*SI BUTA DAN SI TUNA RUNGU BERTANYA: TAUHID ITU APA?*
Konflik horizontal yang berasal dari kehidupan nyata (realitas-eksis) yang terjadi kemarin, lalu direproduksi kembali oleh kehidupan sosio-teknologi (realitas-non-eksis) antara anggota BANSER NU (sebuah organisasi yang menjadi Badan Otonom NU di ranah kepemudaan) dengan kelompok yang menyistematisir kejadian pengibaran bendera HTI di dalam Upacara Hari Santri Nasional, di Garut (Hizbut Tahrir Indonesia; organisasi transnasional yang bercita-cita mendirikan sistem Khilafah Islamiyah), akhirnya meramaikan jagad nasional kita. Yakni, pembakaran Bendera HTI oleh beberapa orang anggota BANSER NU. Kejadian ini memunculkan kelompok ketiga, kelompok Naif. (Saya memberi nama kelompok Naif, karena kelompok ini sebetulnya membaca hanya dalam perspektif umum. Yakni pembakaran Kalimat Tauhid)
Saya mempunyai beberapa pendapat dan uraian secara analisis dan teoritik dari kejadian yang menimpa bangsa kita.
Pertama Analisis kejadian:
Analisis kejadian yang pertama kali jika melihat kejadiannya, bagi saya yang patut dipertanyakan paling awal adalah, kemana para Polisi yang memang dalam hal ini paling bertanggung jawab. Seharusnya di upacara HSN itu, yang memang berhak mengambil bendera HTI adalah Polisi. Tetapi, tak bisa disalahkan penuh pula, mungkin pada waktu itu pas sekali belum ada Polisi yang siaga di tempat Upacara, sehingga Banser dengan kesiagaannya menjaga sakralitas dan kondusifitas dari Apel HSN dengan sengaja mengamankan bendera tersebut lalu membakarnya. Selanjutnya masih melihat dari sisi Polisi; mengapa bisa terang-terangan Bendera yang dimiliki oleh organisasi yang jelas-jelas dilarang dan dibubarkan, masih bebas berkeliaran di khalayak umum. Tentu ketelitian dan kewaspadaan Polisi dipertanyakan sebagai Institusi (yang berhak represif) atas masih berkeliarannya simbol-simbol organisasi terlarang. Padahal, simbol bendera HTI karena sudah dilarang, maka secara otomatis sama seperti simbol atau bendera PKI yang sama dilarang di Republik ini. Seandainya itu bendera PKI, yang dikibarkan, pasti banyak fitnah yang digencarkan, dan BANSER NU mendapat pujian dari orang banyak. Masyarakat awampun pasti sudah lebih ramai membicarakannya. Ini berarti kita belum sadar bahwa HTI-PKI sama-sama dilarang keberadaannya di Tanah Air kita tercinta, Indonesia. Parahnya, bukan hanya simbolnya, tokoh-tokohnya masih bebas memberikan padangan-pandangannya (sambil menyebarkan fahamnya); seperti Felix Siauw Tokoh HTI yang videonya beredar mengatakan: "(2019)Indonesia harus ganti Presiden, dan ganti sistem". Katanya. Bukankah penyebaran Ideologi itu akan terus subur, kalau tokoh-tokohnya masih bernafas lega. Dalam hal ini, Pemerintah harus membuat dan mengatur hukum yang tegas dan lugas mengenai HTI-BENDERA-TOKOH, kalau memang ingin kejadian seperti ini tak terulang lagi.

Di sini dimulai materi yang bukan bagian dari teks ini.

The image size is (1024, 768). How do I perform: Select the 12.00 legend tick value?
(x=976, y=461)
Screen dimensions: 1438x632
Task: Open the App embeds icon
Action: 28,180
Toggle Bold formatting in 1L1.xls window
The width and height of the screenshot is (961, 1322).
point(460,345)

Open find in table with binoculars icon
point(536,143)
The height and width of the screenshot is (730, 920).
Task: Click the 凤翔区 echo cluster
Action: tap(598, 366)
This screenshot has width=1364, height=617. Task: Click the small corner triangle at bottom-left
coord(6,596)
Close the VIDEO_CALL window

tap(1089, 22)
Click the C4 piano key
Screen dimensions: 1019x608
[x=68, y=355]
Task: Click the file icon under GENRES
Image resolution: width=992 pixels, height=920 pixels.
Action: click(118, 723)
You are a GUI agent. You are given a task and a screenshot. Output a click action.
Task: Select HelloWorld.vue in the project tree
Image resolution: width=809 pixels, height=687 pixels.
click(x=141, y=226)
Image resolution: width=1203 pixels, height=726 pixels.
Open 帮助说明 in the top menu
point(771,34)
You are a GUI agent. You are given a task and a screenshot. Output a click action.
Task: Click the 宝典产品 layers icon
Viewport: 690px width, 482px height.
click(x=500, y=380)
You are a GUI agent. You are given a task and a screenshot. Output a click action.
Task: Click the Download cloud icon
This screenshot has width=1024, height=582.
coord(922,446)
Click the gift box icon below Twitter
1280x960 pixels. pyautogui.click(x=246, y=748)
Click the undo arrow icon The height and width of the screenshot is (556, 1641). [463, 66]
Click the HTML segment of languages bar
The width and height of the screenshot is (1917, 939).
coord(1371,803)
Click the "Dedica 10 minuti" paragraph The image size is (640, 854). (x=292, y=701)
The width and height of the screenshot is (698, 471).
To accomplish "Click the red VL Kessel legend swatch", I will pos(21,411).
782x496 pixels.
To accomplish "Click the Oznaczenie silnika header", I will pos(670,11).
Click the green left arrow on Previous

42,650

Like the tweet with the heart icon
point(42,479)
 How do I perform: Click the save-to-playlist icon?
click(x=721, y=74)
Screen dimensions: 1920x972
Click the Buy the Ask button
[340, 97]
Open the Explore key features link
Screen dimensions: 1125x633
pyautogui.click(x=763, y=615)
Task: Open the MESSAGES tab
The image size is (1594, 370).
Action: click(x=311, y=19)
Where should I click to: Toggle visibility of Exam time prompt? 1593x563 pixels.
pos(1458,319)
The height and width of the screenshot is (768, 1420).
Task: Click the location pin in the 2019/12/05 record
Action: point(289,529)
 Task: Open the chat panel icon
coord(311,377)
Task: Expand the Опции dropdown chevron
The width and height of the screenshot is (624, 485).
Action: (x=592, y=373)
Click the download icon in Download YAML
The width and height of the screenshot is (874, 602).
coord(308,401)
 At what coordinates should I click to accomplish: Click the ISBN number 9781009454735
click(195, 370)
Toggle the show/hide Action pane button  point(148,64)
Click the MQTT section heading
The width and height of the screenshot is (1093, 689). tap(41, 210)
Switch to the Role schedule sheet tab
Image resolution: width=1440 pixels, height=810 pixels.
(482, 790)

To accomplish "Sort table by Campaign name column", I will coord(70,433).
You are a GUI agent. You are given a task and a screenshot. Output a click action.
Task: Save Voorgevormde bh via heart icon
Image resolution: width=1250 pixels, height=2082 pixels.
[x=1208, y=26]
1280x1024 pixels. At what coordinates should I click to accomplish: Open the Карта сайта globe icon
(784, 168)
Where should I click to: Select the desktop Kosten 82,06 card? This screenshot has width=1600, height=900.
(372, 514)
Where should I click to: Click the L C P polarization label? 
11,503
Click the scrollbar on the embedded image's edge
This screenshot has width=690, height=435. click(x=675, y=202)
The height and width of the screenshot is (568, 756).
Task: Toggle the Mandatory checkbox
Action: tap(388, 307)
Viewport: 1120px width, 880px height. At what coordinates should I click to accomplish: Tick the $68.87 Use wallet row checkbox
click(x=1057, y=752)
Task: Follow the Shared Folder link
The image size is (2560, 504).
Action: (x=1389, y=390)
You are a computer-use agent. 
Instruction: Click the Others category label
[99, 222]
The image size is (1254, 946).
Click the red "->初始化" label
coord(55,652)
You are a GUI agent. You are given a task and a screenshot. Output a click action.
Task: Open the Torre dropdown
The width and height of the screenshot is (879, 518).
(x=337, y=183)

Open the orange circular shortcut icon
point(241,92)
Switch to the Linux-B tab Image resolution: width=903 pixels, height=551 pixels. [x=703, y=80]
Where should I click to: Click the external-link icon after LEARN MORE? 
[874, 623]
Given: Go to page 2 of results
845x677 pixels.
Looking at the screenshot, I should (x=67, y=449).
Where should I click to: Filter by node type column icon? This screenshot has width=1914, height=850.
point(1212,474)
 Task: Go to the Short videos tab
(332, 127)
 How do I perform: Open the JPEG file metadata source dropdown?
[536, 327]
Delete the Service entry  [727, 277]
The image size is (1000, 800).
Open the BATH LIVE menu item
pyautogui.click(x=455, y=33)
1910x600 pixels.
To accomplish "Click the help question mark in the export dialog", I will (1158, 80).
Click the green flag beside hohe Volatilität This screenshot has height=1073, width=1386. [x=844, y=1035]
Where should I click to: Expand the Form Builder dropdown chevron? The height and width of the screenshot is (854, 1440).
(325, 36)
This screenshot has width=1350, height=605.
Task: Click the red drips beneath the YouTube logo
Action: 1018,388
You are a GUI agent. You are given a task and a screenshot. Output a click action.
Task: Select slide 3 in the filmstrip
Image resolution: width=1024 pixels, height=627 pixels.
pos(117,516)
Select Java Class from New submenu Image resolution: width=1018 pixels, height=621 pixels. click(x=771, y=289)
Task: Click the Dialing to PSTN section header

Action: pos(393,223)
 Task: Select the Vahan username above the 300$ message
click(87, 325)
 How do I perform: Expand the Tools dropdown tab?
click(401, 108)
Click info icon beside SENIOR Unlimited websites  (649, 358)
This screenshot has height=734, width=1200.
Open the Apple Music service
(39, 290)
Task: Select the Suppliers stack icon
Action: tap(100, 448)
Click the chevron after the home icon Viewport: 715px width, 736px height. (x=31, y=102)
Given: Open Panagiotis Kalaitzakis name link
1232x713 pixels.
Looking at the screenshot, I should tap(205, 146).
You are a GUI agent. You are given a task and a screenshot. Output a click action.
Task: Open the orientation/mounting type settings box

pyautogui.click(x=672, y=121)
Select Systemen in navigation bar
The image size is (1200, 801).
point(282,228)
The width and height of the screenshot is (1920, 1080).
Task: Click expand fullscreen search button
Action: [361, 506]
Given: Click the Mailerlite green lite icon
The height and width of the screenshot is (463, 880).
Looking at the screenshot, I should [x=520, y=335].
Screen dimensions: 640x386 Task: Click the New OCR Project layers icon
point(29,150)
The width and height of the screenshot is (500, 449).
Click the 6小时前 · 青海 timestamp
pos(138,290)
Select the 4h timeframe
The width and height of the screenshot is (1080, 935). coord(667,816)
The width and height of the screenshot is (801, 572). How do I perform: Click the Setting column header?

Kedua, sudut kepolisian yang selanjutnya. Menurut pemeriksaan Polisi dalam berita yang tertuang di media Nasional, bahwa tidak terbukti BANSER melakukan pembakaran kalimat Tauhid. Karena yang Banser persepsikan pada waktu itu adalah membakar bendera HTI yang telah dilarang keberadaannya. Ini artinya, selepas pemeriksaan dan klarifikasi Polisi; Polisi harus berani mengumumkan kepada seluruh masyarakat Indonesia, bahwa ini (yang dibakar BANSER) adalah bendera HTI dengan bukti, simbol-simbol itu ada di, misalnya Sekretariat HTI, acara-acar HTI, dan yang paling penting AD/ART HTI. Pasti di sana akan terkuak. Dengan cara memberikan pengetahuan pada masyarakat, masyarakat akan mengetahui ini, jadi, ada pola komunikasi hukum dan kemenjagaan bersama Republik Indonesia dari rongrongan organisasi yang menghancurkan kedaulatan rakyat dan kedaulatan NKRI. Akhirnya, bentukan untuk menentukan hukum menjadi kuat, karena ada alasan sosiologis (selain aspek filosofis dan yuridis).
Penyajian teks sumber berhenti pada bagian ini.